Passage:
This looks a bit clumsy (*TODO:* timing measurements!), let's try it another way:

In [None]:
def pcm24to32_view(data, channels=1):
    if len(data) % 3 != 0:
        raise ValueError('Size of data must be a multiple of 3 bytes')

    temp = np.zeros((len(data) // 3, 4), dtype='B')
    temp[:, 1:] = np.frombuffer(data, dtype='B').reshape(-1, 3)
    return temp.view('<i4').reshape(-1, channels)

This is what we're doing here:
* create a zero-initialized array of bytes with 4 columns
* write the data to the last 3 columns (leaving the first column filled with zeros)
* interpret each row (4 bytes) as one integer

I think this is better than `pcm24to32_bytearray()`, but it still has a little flaw: the returned array doesn't own it's data.

In [None]:
sig = pcm24to32_view(data, channels)
sig.flags.owndata

This is because a *view* is returned. The original array (with its 4 columns) has exactly the same values as the array `four_bytes` which we were using before.

In [None]:
np.all(sig.base == four_bytes)

So instead of returning a view, let's turn this around and create the correct array first and use a view internally to copy the data.
Additionally, instead of using the `reshape()` method (which would also return a view), we directly set the shape.

In [None]:
def pcm24to32(data, channels=1):
    if len(data) % 3 != 0:
        raise ValueError('Size of data must be a multiple of 3 bytes')

Exercise requirements: From the notebook excerpt on converting 24-bit PCM data, copy the passage starting with "This is because" and going on through "np.all(sig.base == four_bytes)".

Dataset content:
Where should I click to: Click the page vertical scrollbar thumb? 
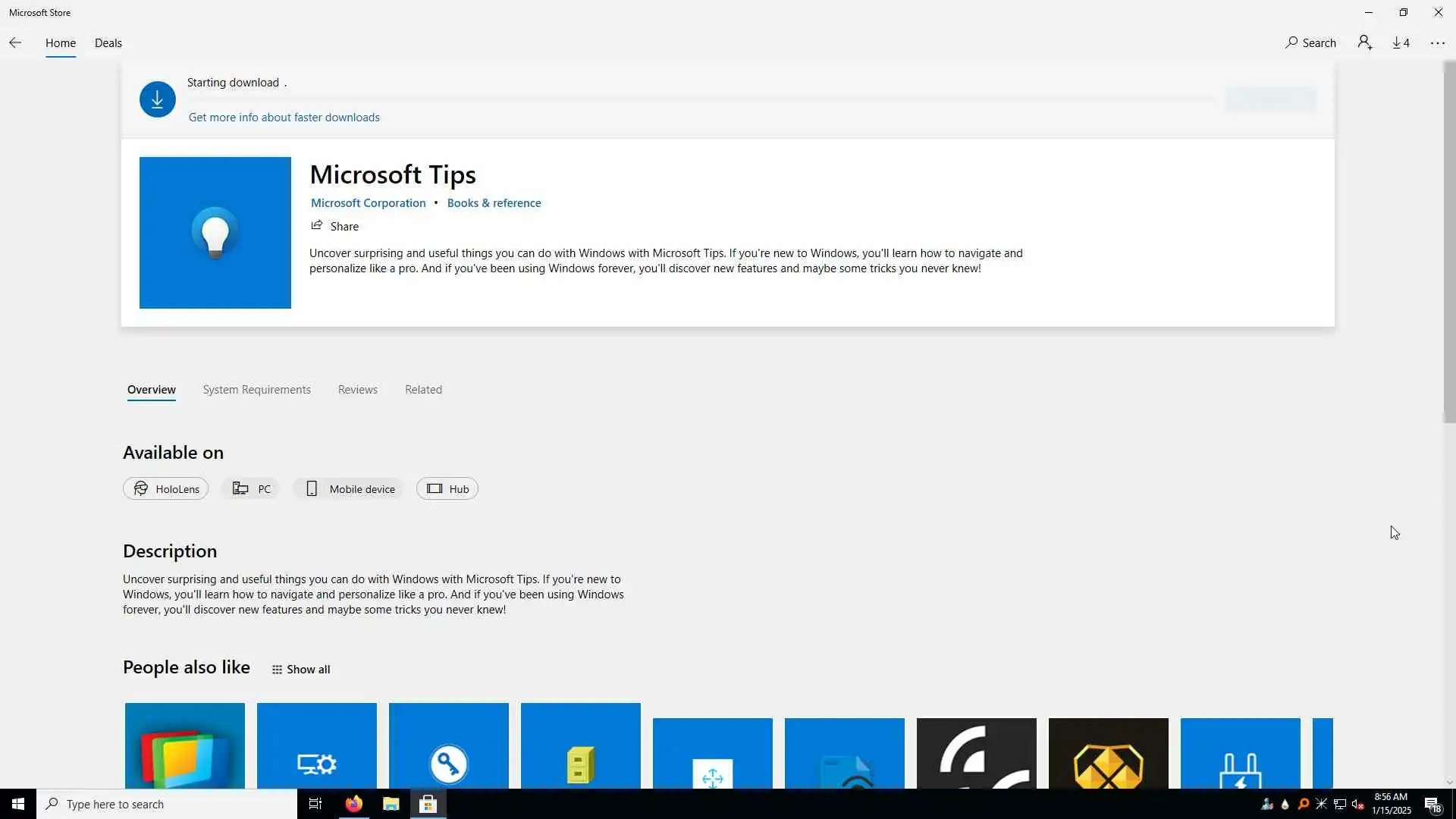tap(1449, 243)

Output for this task:
This is because a *view* is returned. The original array (with its 4 columns) has exactly the same values as the array `four_bytes` which we were using before.

In [None]:
np.all(sig.base == four_bytes)